Un instant plus tard, Ronald est venu les rejoindre avec une bonne nouvelle. Dans ses mains se trouvait une poignée de Pixy Stix – des espèces de pailles remplies de poudre acidulée. Finalement, quelqu'un avait fini par lui ouvrir la porte et lui avait donné des bonbons pour tous les enfants.

Avant de le mettre au lit, Ronald a autorisé son fils Timothy à goûter une partie de son butin. Ce dernier a opté pour le Pixy Stix, mais la poudre restait étrangement coincée dans la paille. Son père l'a aidé à en déloger une partie, laquelle s'est avérée particulièrement amère. Quand Timothy s'est plaint du goût désagréable qui lui restait dans la bouche, Ronald lui a servi un verre de Kool-Aid. Moins d'une heure plus tard, Timothy était mort.

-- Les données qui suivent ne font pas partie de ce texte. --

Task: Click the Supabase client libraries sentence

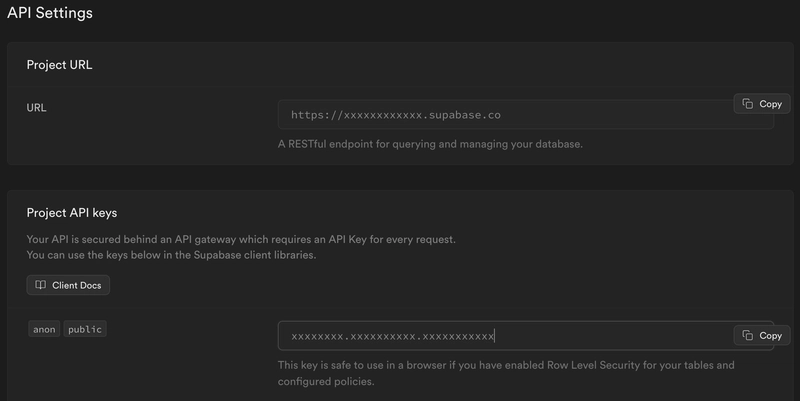Action: tap(171, 255)
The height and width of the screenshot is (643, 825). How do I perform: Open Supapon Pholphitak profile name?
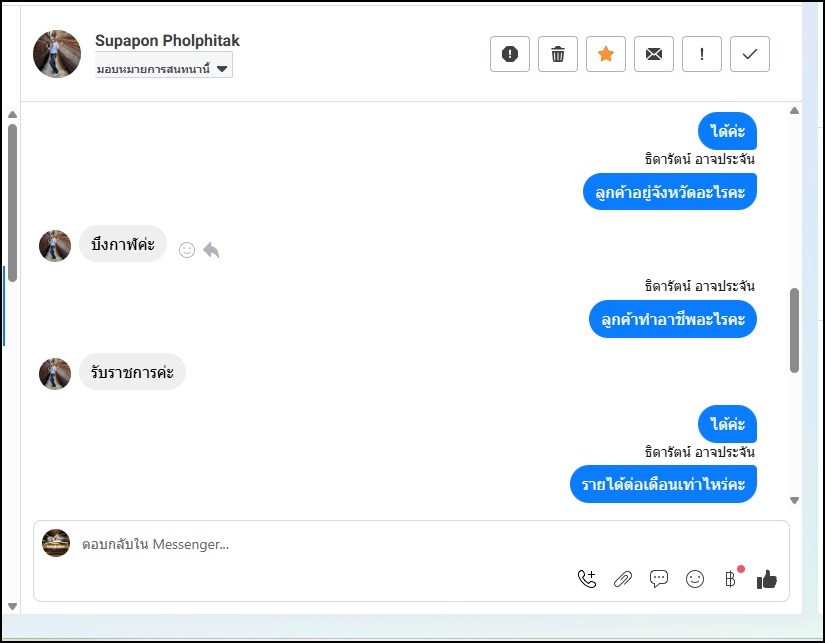[x=167, y=41]
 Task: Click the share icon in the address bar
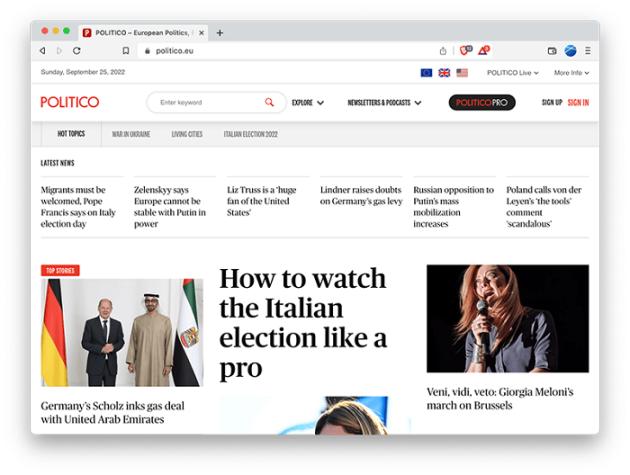point(443,51)
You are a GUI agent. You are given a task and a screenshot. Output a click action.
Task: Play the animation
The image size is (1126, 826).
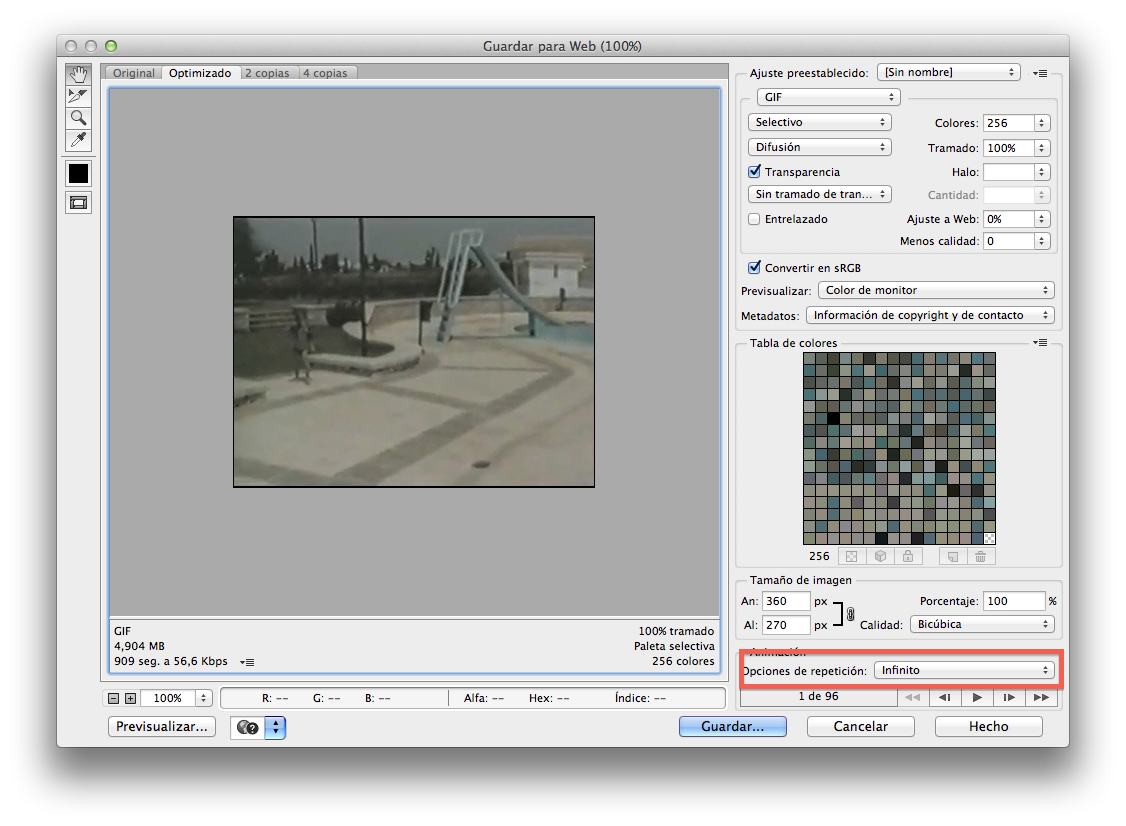point(977,697)
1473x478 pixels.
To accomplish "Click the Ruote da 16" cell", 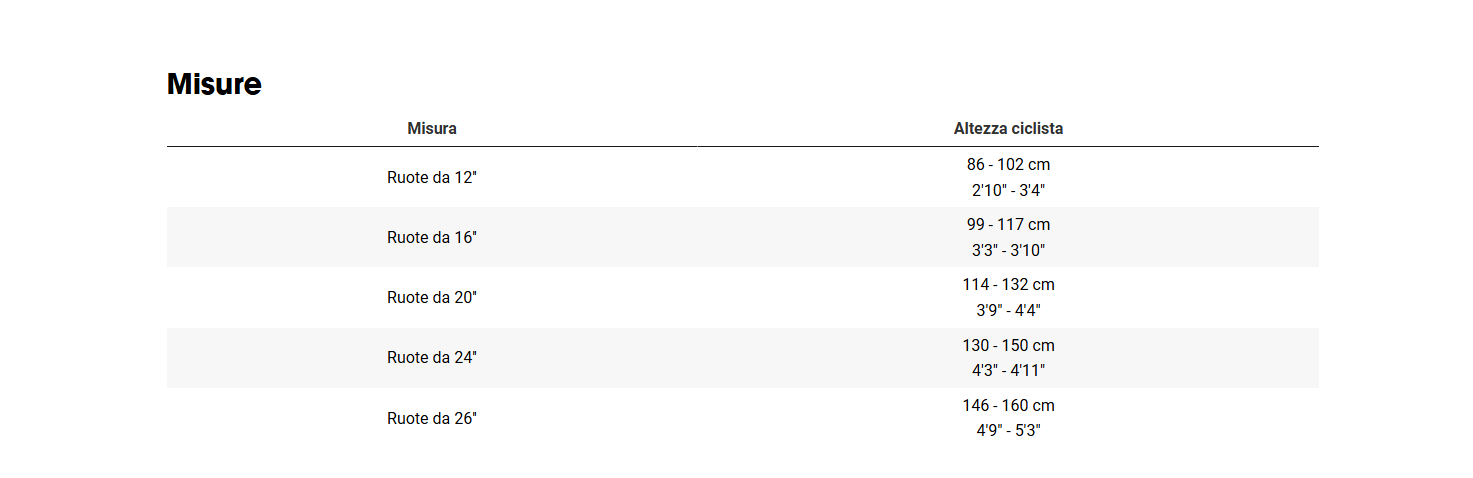I will pos(432,237).
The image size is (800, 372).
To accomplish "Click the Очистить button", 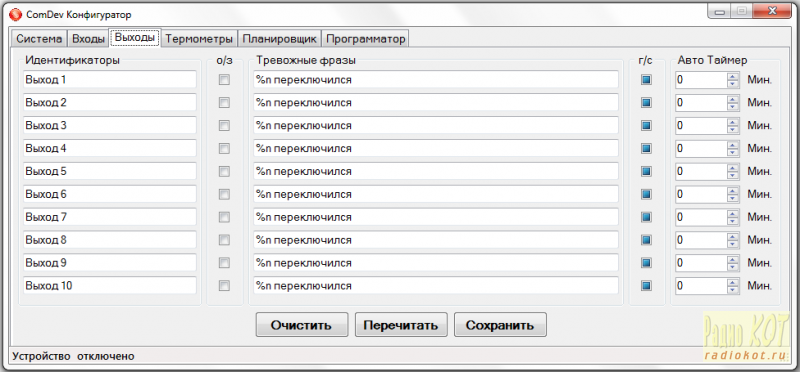I will pyautogui.click(x=302, y=325).
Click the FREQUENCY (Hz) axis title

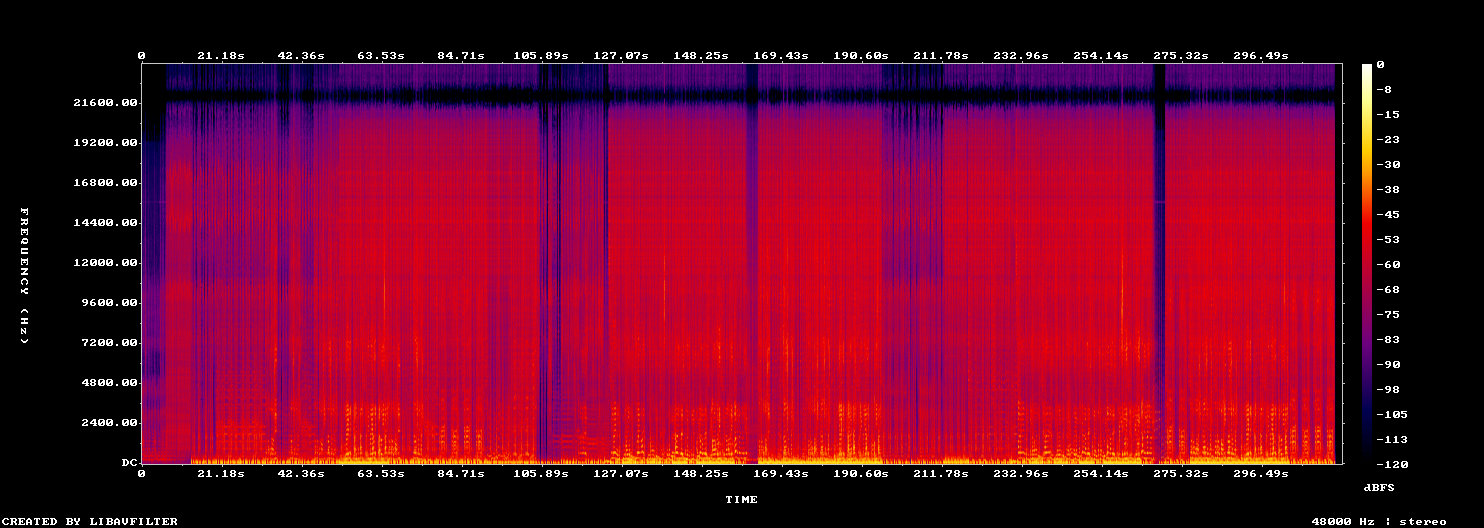click(x=25, y=276)
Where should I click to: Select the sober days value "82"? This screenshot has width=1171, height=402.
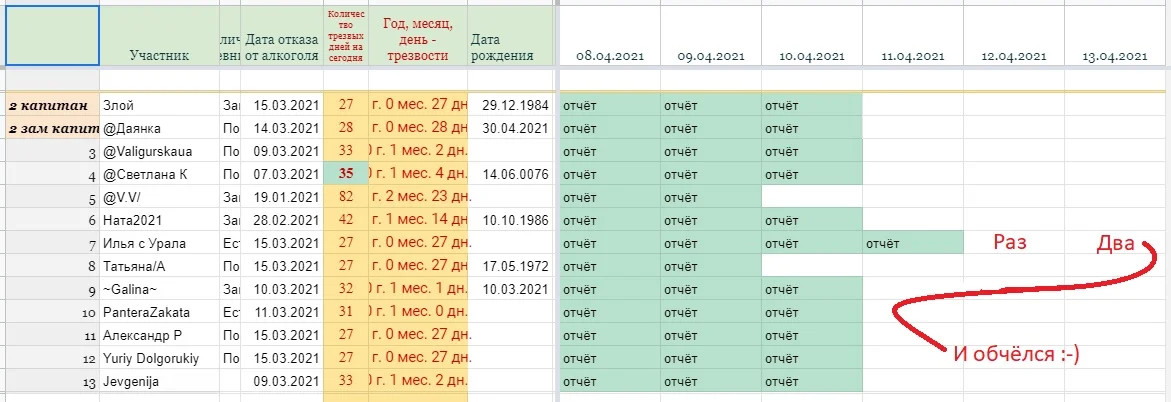click(x=346, y=197)
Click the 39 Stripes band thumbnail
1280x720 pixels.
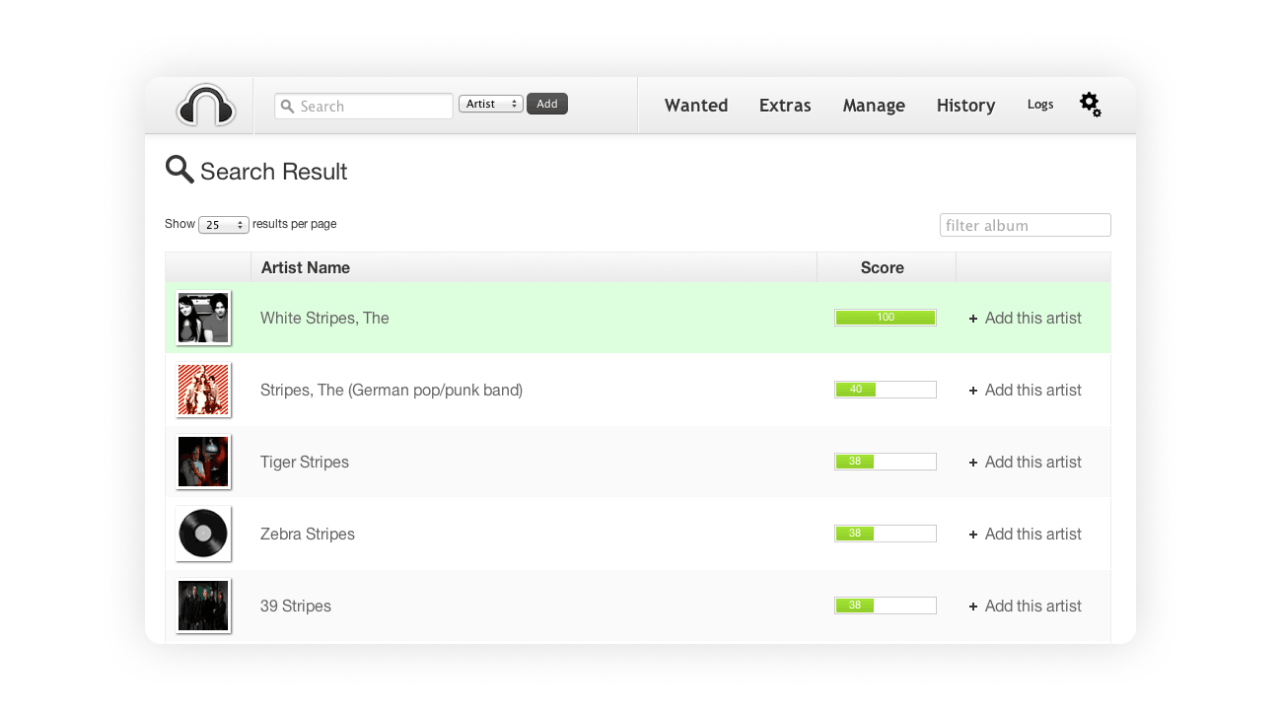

« Je n'étais pas censé travailler avec la police ce soir-là, c'était une simple coïncidence », m'a récemment confié le procureur Mike Hinton, qui a travaillé sur ce tragique événement. « J'ai reçu un appel de la part du département de la police de Pasadena – ils m'ont dit qu'un garçon de huit ans venait de mourir. Il avait été transporté à l'hôpital en urgence, mais il était déjà décédé. »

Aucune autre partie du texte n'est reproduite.